With the December 2018 BankservAfrica data for take-home pay index available now, it is a good time to review the year and give a little more perspective on the real income that South African employees get to spend.
In the final month of the year, the average banked real-take home pay was R14 094, representing a 0,5% year-on-year change and a slight improvement from November. The average banked nominal take-home pay was R15 045, a 5,5% year-on-year change.
BankservAfrica tracks about 3-million salary earners every month via about 4 million payments a month paid into the national payments system (remember weekly wages get rolled into monthly totals) which allows South Africa to track changes in salaries and wages.

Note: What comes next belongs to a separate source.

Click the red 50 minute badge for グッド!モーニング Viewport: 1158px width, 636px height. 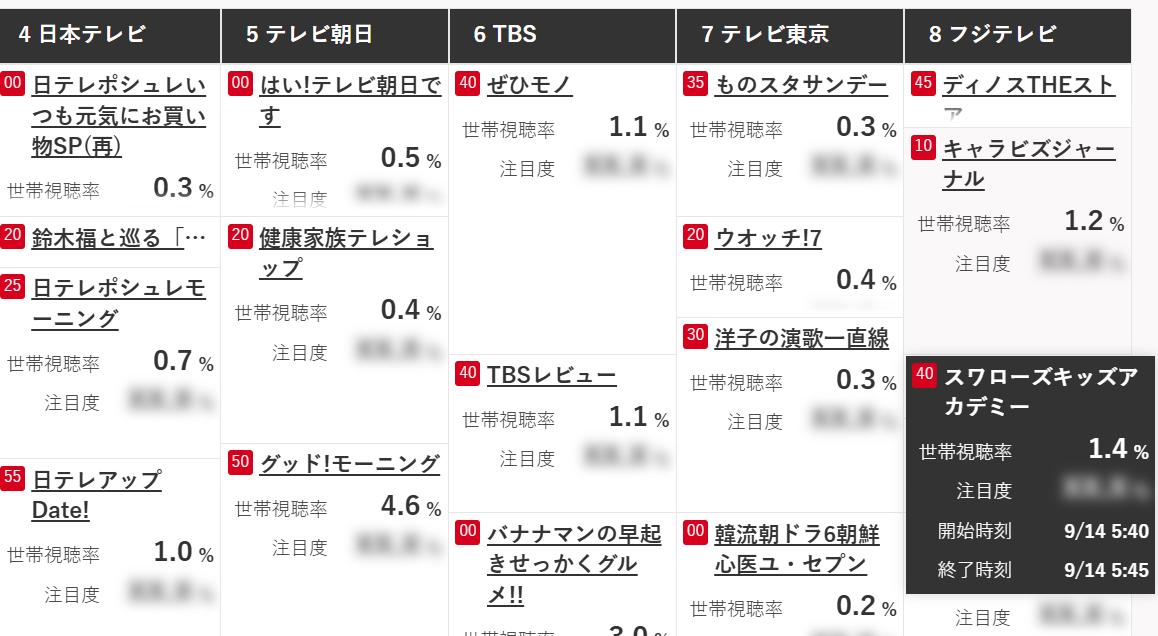240,462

While the monthly data is a little jittery, the annual results give a great opportunity for some longer-term perspective.
In 2018, real take-home pay increased by just 0.4% in the South African economy for those who get paid into bank accounts electronically. With inflation averaging 4,6% for 2018, the average employee got an increase that was above the price level changes as measured by the inflation basket.
The BankservAfrica Take-home pay Index had an up and down year as at first and many pay negotiations resulted in delayed increases, which in turn resulted in an actual decline in real take-home pay. When the increases were finally paid, some back pay take-home pay shot up and was strongly positive for a few months. This was evident in August when public sector back payments took place.
However, towards the year-end, it seems that take-home pay declined somewhat as inflation shot up (partly due to massive fuel price increases). Finally, when the dust settled in December, the actual take-home pay increased just slightly on a year ago.
Take-home salaries (after taxes, pensions and in some cases medical expenses) did, however, beat inflation even if only a little. The nominal salary increases of 5% was, however, double the shopping inflation rate as retailers kept price increases low, but higher costs for fuel, medical and utility bills pushed up the average inflation rate to 4,6%.
The average real take-home pay for the whole of 2018 was R13 990 per month for the person receiving their salary via a bank account (before inflation, the average was R15 018 per month). The weak economy is not helping South Africans get salary increases although the average increase for the year is just above inflation.
Some increases were above 7%, which after tax and inflation would have resulted in an estimated 1,8% increase in real after-inflation terms.
Many private sector firms, however, remain under pressure resulting in less than inflation increases. Many employees are struggling to maintain their standard of living.
Overall take-home pay did at least result in higher retail sales as retail inflation was just about half the headline inflation rate for 2018.
The total increase in take-home pay over the last five years was just 1% as tax brackets were adjusted with about half the inflation rate. The weak economy also meant fewer employment opportunities for employees to negotiate better salaries at existing and other employers. Employers also struggled to increase salaries with inflation-beating increases.
A total increase of 1% after tax and pension in take-home pay over five years says that in essence, salaries were adjusted just for inflation on average. The worst year for real take-home pay was 2016 where there was a 1,1% decline in take-home pay after inflation while all the other years showed an increase of which 2018 was the smallest.
Pensions, on the other hand, increased by 4,6% between 2018 and 2017. The average real pension after inflation value was R6 880 per month for 2018 (R7 434 per month was the nominal value).
In December 2018, the average real private pension was R6855, a 3.5% year-on-year change. The nominal average value was R7 374 or a 8.8% change from December 2017.
However, private pension drawdowns are increasing perhaps as most asset classes did not have a 4,6% return in 2018. With an inflation average of 4,6% in 2018, the increase in private pensions was exactly double that of the inflation rate.
While pensions did increase faster than take-home pay, they are still less than half of its value.
But the disconnect between the banked take-home pay and private pensions has been very clear over the last five years. With South Africa’s population growth rate at an estimated 1,7% and 3,4% for the population aged over 65, pensioners are the fastest growing expenditure group in the country.